----- DOCUMENT EXCERPT -----

SEUGI PARIS
June 2002
INTRODUCING
Turin Olympic Winter Games 2006:
a marketing survey of local government initiatives, conducted with SAS tools.
Flavio Bonifacio, Veronica Baldisserri, Metis sas
1. Forward
As the Olympic Winter Games in 2006 will be held in Turin, the City Administration has contacted the
University and METIS with a view to monitoring public opinion among the inhabitants of Turin regarding
municipality´s initiatives in preparation for to the event.
This CATI survey is interesting because it
allows an overview of some modern instruments of marketing research: from the preparation of a
questionnaire and the monitoring of telephone calls and interviews to the mining and scoring techniques.
In section 2 we are going to describe the problems the survey entailed, in section 3 the process of drawing
up the questions, in section 4 the model, in section 5 some mining methods used, in sections 6 and 7 we
shall introduce the distinction between centralized (SAS/AF™) and decentralized CATI survey methods
(realised by different techniques: SAS/Intrnet™, SAS/WebAF™ and Form Mailer™), and finally in section 8 we
will give an example of the Mining Process using EM 4.0 ™.
We had hoped to summarize the results on this occasion (see abstract), but the deadline for the survey
has not yet been established. We think that the task will be executed in the second part of June.
2. The questions in the survey
Everyone can imagine the amount of organization that is needed for the development of Olympic Games.

-----

[SHORT EXERCISE] Reproduce the Turin 2006 survey excerpt above in full, word for word, from its first line to its last.

----- DATA RECORDS -----

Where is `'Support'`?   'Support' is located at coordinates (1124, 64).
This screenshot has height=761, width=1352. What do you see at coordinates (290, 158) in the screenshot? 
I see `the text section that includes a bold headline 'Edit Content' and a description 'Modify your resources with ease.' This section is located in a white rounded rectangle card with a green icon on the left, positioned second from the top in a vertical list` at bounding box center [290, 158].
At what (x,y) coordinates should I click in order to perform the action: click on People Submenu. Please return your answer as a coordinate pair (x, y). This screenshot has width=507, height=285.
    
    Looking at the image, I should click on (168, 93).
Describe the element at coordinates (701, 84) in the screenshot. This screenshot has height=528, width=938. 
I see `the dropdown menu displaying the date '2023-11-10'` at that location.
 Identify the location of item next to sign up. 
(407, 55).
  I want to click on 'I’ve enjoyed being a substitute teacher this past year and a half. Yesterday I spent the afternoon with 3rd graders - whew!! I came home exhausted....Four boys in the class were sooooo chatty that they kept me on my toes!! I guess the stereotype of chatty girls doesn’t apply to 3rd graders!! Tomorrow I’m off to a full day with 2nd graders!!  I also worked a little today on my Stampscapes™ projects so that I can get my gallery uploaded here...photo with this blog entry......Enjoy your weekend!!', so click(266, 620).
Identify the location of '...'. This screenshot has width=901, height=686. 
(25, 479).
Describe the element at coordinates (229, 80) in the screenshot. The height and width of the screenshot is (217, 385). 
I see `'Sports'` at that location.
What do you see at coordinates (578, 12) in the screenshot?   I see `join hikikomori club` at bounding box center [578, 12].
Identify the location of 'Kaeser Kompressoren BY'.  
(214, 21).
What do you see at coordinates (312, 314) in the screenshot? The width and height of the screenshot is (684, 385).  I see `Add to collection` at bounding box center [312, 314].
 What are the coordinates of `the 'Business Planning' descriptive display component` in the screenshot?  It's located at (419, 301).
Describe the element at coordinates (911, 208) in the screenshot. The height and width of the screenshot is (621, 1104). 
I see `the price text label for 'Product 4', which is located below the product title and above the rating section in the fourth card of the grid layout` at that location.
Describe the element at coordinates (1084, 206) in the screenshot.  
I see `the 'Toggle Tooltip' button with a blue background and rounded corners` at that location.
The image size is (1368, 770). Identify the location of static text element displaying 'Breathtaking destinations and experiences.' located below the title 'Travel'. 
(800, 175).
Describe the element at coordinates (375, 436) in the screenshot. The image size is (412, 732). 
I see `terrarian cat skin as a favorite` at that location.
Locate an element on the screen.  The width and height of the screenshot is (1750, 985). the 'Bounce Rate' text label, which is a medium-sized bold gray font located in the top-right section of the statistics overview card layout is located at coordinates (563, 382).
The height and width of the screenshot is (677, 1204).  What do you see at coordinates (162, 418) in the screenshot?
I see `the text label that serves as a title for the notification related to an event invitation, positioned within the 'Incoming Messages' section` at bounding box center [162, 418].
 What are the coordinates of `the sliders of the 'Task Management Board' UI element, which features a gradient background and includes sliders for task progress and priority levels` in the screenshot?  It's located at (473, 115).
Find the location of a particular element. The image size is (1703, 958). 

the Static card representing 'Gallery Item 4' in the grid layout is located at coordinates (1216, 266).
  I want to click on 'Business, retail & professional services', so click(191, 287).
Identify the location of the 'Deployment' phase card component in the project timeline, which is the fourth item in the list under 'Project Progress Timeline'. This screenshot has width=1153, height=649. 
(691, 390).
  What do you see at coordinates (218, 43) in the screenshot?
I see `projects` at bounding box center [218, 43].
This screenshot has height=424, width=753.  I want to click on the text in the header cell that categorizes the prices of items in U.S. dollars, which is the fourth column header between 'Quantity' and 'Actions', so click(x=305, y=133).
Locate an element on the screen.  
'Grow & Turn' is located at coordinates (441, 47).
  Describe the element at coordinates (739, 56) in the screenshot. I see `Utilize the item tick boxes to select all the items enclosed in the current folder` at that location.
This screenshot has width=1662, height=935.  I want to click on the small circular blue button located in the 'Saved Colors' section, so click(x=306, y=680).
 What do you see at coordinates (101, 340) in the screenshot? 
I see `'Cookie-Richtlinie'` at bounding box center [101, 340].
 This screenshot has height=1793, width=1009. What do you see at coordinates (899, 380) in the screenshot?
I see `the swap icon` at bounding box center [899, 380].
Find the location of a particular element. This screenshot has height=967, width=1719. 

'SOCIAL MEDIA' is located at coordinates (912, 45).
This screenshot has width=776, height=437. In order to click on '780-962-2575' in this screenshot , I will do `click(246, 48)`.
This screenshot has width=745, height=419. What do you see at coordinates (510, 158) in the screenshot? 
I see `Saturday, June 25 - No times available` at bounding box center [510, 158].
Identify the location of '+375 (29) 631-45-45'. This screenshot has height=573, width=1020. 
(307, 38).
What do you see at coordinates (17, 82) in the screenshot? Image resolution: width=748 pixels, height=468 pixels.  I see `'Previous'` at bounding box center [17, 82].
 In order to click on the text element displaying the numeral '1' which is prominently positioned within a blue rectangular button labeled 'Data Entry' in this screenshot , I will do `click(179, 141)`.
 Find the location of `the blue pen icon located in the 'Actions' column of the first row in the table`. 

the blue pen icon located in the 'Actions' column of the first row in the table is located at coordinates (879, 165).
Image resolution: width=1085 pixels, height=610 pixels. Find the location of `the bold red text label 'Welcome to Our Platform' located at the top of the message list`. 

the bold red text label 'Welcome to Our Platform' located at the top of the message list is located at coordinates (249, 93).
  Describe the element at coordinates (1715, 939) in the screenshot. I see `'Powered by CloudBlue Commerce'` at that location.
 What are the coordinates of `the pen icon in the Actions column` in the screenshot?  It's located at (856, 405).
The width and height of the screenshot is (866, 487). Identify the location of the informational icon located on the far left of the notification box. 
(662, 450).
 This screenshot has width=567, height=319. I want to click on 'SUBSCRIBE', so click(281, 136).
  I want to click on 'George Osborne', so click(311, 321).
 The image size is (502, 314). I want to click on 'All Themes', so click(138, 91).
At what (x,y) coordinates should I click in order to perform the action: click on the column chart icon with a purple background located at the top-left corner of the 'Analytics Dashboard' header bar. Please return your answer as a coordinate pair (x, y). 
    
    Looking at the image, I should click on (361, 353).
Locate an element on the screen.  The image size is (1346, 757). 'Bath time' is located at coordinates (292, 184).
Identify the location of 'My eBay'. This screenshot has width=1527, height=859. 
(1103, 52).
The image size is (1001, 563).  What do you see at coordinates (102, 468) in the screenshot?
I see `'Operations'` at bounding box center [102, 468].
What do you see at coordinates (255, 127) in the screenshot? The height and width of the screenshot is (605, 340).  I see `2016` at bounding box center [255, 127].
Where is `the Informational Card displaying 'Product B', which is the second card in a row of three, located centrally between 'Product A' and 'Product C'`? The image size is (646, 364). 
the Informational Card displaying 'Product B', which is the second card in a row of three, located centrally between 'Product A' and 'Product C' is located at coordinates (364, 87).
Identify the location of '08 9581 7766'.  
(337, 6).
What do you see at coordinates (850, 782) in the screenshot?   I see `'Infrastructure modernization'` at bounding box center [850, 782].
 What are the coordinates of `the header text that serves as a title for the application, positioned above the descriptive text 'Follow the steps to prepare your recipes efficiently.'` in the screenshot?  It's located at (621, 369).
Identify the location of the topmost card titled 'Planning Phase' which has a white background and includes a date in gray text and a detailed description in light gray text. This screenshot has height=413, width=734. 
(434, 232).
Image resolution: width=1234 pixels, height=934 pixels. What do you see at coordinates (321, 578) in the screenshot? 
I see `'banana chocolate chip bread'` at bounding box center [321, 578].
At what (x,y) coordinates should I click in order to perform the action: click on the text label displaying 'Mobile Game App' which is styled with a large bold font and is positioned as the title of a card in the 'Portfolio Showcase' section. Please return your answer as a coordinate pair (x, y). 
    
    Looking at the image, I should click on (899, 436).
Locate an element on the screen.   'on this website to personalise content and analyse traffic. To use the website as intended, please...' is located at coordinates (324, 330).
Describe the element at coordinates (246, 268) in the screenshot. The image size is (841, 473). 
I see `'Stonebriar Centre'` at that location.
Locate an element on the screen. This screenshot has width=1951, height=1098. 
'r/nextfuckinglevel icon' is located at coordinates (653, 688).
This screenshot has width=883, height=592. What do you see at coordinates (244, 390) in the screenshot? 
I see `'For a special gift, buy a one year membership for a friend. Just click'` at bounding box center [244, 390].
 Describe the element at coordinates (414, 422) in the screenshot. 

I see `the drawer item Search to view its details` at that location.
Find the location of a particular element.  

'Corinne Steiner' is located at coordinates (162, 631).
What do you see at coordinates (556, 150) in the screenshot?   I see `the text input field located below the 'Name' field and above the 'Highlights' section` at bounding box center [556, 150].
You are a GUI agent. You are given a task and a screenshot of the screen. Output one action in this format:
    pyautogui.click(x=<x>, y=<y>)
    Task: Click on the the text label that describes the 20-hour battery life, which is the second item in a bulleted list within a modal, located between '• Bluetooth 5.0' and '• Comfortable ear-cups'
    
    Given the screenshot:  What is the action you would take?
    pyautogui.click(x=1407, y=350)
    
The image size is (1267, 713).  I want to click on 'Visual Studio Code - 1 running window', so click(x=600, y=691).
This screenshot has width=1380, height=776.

-----

[REPLY]
SEUGI PARIS
June 2002
INTRODUCING
Turin Olympic Winter Games 2006:
a marketing survey of local government initiatives, conducted with SAS tools.
Flavio Bonifacio, Veronica Baldisserri, Metis sas
1. Forward
As the Olympic Winter Games in 2006 will be held in Turin, the City Administration has contacted the
University and METIS with a view to monitoring public opinion among the inhabitants of Turin regarding
municipality´s initiatives in preparation for to the event.
This CATI survey is interesting because it
allows an overview of some modern instruments of marketing research: from the preparation of a
questionnaire and the monitoring of telephone calls and interviews to the mining and scoring techniques.
In section 2 we are going to describe the problems the survey entailed, in section 3 the process of drawing
up the questions, in section 4 the model, in section 5 some mining methods used, in sections 6 and 7 we
shall introduce the distinction between centralized (SAS/AF™) and decentralized CATI survey methods
(realised by different techniques: SAS/Intrnet™, SAS/WebAF™ and Form Mailer™), and finally in section 8 we
will give an example of the Mining Process using EM 4.0 ™.
We had hoped to summarize the results on this occasion (see abstract), but the deadline for the survey
has not yet been established. We think that the task will be executed in the second part of June.
2. The questions in the survey
Everyone can imagine the amount of organization that is needed for the development of Olympic Games.